## Problem description:
All lines holding the string "computer" should be copied from the data below.

## Data provided:
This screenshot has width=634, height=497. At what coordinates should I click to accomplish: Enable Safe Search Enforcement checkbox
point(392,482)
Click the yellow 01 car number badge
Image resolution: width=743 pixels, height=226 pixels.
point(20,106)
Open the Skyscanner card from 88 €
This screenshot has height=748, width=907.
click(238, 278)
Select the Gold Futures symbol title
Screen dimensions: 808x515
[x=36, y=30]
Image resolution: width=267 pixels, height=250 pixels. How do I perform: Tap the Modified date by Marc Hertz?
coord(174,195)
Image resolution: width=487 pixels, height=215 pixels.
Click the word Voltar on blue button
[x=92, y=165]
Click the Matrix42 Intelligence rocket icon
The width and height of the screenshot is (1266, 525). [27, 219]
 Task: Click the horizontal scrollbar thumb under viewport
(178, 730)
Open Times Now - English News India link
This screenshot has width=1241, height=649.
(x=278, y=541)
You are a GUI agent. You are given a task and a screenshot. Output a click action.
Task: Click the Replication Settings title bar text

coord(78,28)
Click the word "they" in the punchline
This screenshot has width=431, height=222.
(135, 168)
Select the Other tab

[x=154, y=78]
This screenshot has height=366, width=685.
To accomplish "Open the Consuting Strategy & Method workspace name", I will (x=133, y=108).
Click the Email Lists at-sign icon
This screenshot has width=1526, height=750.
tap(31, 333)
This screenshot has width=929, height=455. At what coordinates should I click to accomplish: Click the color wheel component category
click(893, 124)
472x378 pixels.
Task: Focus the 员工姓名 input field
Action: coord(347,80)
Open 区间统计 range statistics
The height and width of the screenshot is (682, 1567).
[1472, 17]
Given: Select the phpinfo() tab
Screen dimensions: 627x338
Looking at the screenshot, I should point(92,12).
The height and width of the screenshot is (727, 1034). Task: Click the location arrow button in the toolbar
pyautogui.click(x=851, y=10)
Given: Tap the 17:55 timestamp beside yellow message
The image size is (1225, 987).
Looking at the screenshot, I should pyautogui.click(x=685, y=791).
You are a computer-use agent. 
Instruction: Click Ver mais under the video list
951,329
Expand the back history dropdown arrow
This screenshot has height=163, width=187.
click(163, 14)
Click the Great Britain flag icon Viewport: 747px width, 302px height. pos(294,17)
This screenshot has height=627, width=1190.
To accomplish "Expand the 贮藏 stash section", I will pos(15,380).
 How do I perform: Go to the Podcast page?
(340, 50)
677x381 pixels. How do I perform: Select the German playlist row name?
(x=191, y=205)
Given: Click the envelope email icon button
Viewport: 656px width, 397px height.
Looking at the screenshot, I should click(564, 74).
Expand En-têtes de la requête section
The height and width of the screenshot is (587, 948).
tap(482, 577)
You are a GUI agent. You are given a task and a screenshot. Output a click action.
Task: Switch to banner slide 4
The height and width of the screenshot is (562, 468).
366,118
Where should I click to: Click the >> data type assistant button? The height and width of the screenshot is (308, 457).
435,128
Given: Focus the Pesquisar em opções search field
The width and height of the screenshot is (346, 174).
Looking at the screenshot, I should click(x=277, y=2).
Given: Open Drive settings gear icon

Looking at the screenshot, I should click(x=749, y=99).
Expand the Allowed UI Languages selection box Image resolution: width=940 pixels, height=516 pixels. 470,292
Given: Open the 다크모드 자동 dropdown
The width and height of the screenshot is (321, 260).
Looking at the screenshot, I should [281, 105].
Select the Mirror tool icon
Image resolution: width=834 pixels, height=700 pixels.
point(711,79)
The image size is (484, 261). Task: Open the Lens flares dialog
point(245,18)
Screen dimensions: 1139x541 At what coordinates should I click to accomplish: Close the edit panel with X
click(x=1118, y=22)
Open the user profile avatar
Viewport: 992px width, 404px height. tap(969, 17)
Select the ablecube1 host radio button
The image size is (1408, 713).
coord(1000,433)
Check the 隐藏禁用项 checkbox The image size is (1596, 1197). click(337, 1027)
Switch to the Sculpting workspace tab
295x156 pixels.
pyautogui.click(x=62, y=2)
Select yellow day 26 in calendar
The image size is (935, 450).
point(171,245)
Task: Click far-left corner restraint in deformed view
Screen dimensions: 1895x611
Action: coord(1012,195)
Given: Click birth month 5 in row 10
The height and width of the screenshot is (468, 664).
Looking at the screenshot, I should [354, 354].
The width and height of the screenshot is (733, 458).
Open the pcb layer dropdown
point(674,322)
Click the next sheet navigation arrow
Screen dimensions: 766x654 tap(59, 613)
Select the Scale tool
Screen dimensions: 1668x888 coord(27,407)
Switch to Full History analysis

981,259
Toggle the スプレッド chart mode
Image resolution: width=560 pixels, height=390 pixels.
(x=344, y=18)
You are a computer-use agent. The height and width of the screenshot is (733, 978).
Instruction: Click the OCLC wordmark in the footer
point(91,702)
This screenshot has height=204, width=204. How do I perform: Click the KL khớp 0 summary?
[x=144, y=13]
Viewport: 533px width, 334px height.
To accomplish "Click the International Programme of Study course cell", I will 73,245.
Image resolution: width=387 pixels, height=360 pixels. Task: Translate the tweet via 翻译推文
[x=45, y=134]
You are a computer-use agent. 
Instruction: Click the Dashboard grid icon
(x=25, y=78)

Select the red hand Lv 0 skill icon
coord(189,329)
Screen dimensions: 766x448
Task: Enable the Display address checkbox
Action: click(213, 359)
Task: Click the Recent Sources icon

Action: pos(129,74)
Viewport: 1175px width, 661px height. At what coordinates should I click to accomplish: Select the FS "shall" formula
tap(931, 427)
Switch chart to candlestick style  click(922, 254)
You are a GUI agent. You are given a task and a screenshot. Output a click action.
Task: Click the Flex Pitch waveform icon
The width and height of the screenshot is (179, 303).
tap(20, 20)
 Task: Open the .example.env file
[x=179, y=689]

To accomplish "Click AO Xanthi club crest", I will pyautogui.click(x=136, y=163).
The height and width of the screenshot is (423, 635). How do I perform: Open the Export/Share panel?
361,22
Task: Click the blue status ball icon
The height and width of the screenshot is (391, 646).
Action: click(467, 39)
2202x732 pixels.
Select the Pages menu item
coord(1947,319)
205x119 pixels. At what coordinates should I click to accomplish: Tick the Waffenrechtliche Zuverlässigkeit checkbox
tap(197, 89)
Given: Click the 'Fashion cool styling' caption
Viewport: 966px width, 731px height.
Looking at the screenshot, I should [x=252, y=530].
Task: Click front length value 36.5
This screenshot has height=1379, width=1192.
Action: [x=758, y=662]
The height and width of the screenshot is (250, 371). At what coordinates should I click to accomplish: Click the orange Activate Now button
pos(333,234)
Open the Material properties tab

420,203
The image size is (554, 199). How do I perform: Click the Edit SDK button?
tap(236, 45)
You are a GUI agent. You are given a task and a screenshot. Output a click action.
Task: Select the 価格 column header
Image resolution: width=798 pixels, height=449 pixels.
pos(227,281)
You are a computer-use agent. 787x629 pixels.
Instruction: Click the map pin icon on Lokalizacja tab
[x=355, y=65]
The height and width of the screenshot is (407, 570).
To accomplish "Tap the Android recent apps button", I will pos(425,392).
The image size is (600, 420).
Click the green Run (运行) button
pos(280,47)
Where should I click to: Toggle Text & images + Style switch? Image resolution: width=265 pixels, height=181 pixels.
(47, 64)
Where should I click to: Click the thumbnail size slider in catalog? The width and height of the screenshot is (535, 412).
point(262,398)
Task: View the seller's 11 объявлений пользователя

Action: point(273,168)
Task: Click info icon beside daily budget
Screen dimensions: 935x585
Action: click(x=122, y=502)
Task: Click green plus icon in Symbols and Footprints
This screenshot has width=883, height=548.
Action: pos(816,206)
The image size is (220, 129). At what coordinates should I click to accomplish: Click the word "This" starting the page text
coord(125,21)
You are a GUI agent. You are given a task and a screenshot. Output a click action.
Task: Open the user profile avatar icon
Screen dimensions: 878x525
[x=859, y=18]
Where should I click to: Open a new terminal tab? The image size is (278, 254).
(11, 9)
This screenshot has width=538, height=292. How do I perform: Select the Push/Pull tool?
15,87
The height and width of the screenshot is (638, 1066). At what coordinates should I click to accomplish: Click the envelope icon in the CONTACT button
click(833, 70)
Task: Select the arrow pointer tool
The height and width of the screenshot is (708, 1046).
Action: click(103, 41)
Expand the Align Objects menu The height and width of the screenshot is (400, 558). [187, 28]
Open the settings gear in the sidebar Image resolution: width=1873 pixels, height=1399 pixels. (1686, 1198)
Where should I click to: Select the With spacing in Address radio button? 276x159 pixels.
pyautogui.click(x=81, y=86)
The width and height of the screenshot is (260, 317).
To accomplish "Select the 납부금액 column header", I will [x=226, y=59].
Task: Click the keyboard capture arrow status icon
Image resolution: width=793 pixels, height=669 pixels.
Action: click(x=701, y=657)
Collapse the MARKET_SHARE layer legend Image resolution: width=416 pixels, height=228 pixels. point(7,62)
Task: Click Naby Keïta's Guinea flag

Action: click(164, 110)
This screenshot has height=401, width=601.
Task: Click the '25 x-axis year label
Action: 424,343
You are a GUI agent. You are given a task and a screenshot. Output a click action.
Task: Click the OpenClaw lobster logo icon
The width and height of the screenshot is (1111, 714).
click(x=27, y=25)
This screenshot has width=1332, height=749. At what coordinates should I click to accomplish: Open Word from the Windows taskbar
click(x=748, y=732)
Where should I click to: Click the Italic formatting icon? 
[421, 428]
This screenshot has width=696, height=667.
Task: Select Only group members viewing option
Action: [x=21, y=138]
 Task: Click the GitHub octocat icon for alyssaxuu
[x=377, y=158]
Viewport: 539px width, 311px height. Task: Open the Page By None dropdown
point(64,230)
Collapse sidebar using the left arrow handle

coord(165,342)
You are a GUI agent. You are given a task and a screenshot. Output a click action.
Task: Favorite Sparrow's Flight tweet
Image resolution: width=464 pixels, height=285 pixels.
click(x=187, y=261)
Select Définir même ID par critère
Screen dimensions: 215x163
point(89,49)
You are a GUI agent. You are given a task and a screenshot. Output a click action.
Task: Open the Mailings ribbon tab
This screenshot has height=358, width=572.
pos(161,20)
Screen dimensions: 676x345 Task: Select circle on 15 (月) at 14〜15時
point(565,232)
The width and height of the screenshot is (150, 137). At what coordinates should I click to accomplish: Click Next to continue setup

## Exercise output:
You are a computer-use agent. 
You are a computer-use agent. The height and width of the screenshot is (733, 978).
You are a computer-use agent. 
You are a computer-use agent. 787x629 pixels.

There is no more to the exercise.